I due estensori sono pignoli, scrivono, bontà loro, ben esplicitando che la nostra sovranità economica e non solo quella monetaria è ormai ampiamente perduta, che «la nostra ricognizione attuale degli sforzi fiscali per il 2017 indica un gap compreso tra l’1,5% e il 2% del Pil (ossia tra i due e i tre miliardi) ed è quindi cruciale per la Commissione che l’Italia sia pronta ad agire per assicurare che tale gap non si materializzi». 

In poche parole, la Commissione minaccia di non disinnescare quelle cosiddette clausole di salvaguardia, ossia quegli impegni diretti ad aumentare l’Iva per 15 miliardi e più (0,9% del Pil), a meno che non si trovino misure compensative alternative. Insomma quando si leva il capo da questa lettera e si riesce a trovare la via della ragione nella selva oscura di un linguaggio contorto, ci si accorge che, se vogliamo godere di questo beneficio nel breve termine, nel lungo termine dovremmo trovare almeno 10 miliardi di taglio della spesa per colmare il divario tra deficit e Pil, come ci è imposto dalla Commissione.

Una bella flessibilità, non c’è che dire. E che si colloca in un orizzonte e in insieme di motivazioni che dunque non hanno nulla di economicamente positivo rispetto alla fine dell’austerità e all’inveramento della crescita. Si pensi al fatto, per corroborare questa tesi, che i giornali spagnoli e portoghesi, da qualche tempo, annunciano e preconizzano, insieme, consimili misure per Spagna o Portogallo e che tutto l’insieme di questo gioco di specchi segue quella politica sempre di breve termine, ma di soffocamento della protesta e di prender tempo, come si è fatto in Grecia, che pare divenuto il motivo dominante della tecnocrazia europea.

Infatti , e qui entriamo dentro la macchina degli specchi, la ragione di questo strombazzare a destra e a manca benefici futuri e immediati, diretti a ostacolare l’austerità, ha un solo significato ed è quello di esercitare una moral suasion diretta a presentare un volto umano dell’Europa a dominio tedesco in occasione del referendum sulla Brexit, che sempre più si avvicina minaccioso. Chiunque parli con esponenti dell’establishment del Regno Unito avverte in essi lo stesso terrore che una parte dell’establishment nordamericano rende evidente parlando di Trump. Per me, come per tutte le persone dotate di senno, son cose ben diverse, ma che hanno un tratto comune: può accadere ciò che un tempo pareva impossibile. Del resto, se si pensa che il Regno Unito non ha per sua fortuna quel rigido sistema di cambi fissi costituito dalla moneta unica, perché la sua sterlina se la sono tenuta ben cara, perché cara è loro la sovranità monetaria ed economica, ebbene la fuoriuscita dall’Ue della terra in cui si firmò la Magna Charta sarebbe ancor più grave di una uscita dettata da sole ragioni economiche.
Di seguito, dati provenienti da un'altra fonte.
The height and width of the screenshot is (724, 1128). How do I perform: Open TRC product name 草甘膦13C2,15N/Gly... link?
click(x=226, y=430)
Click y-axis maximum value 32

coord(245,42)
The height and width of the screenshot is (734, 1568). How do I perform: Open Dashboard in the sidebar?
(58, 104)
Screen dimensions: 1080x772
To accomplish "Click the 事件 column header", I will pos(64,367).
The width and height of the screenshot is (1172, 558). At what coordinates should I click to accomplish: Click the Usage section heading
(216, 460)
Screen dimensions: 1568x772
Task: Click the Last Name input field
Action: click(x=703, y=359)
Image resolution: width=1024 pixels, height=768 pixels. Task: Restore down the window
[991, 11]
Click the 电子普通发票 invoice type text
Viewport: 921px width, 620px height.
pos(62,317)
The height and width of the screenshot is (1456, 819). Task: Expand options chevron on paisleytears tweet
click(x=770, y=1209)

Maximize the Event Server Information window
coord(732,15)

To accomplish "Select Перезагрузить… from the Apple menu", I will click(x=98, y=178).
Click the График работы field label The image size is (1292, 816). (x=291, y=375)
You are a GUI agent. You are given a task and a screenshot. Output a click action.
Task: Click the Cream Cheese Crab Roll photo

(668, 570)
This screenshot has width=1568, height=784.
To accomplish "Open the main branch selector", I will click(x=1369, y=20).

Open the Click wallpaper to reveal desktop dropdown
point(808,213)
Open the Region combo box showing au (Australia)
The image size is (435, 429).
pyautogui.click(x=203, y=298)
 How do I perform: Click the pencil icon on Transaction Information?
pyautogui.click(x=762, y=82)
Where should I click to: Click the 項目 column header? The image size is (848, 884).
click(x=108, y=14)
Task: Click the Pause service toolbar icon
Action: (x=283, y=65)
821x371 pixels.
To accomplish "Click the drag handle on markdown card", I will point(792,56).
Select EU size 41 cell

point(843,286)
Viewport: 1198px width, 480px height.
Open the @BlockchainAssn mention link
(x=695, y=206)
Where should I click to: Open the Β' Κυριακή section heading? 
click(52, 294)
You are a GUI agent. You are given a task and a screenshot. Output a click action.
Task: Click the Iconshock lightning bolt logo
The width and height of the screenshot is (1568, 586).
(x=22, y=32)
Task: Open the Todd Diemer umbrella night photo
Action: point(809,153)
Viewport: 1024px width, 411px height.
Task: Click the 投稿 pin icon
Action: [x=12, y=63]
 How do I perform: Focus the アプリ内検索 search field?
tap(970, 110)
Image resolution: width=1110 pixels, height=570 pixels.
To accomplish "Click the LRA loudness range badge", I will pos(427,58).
Gli inglesi che vogliono andarsene dall’Ue vogliono farlo per la sua struttura tecnocratica e per la sua asimmetria di potenza che essi ritengono, nel declino della Francia e nel ruolo limitato dell’Italia, ormai irreversibilmente consegnato alla rinata potenza tedesca, dopo il crollo dell’Unione Sovietica. Insomma: la Brexit dimostra che l’economia non è tutto nelle vicende della storia, anzi è quasi nulla al cospetto delle tradizioni storiche e delle culture politiche. Per questo la Brexit eventuale è pericolosissima per la cuspide dominante della tecnocrazia europea e delle classi politiche di diverse nazioni che da questa cuspide si fanno dominare. 

La circolazione di quelle elites politiche sarebbe messa gravemente a rischio. Per questo esse adornano il labirinto di specchi con dei festoni, delle lampade e dei giochi luminosi che stordiscano i popoli e in primis ammansiscano gli inglesi che dall’Ue vogliono uscire.

Si tratta tuttavia di una politica di cortissimo respiro, come ho cercato di dimostrare, perché punta solo su manovre fondate sui benefici immediati prima ricordati. E infatti, appena si leva il capo oltre quella siepe, si cade nello sconcerto e anche nello stupore dinanzi a visioni di così angusto respiro, tipiche di classi dominanti che non riescono a farsi dirigenti.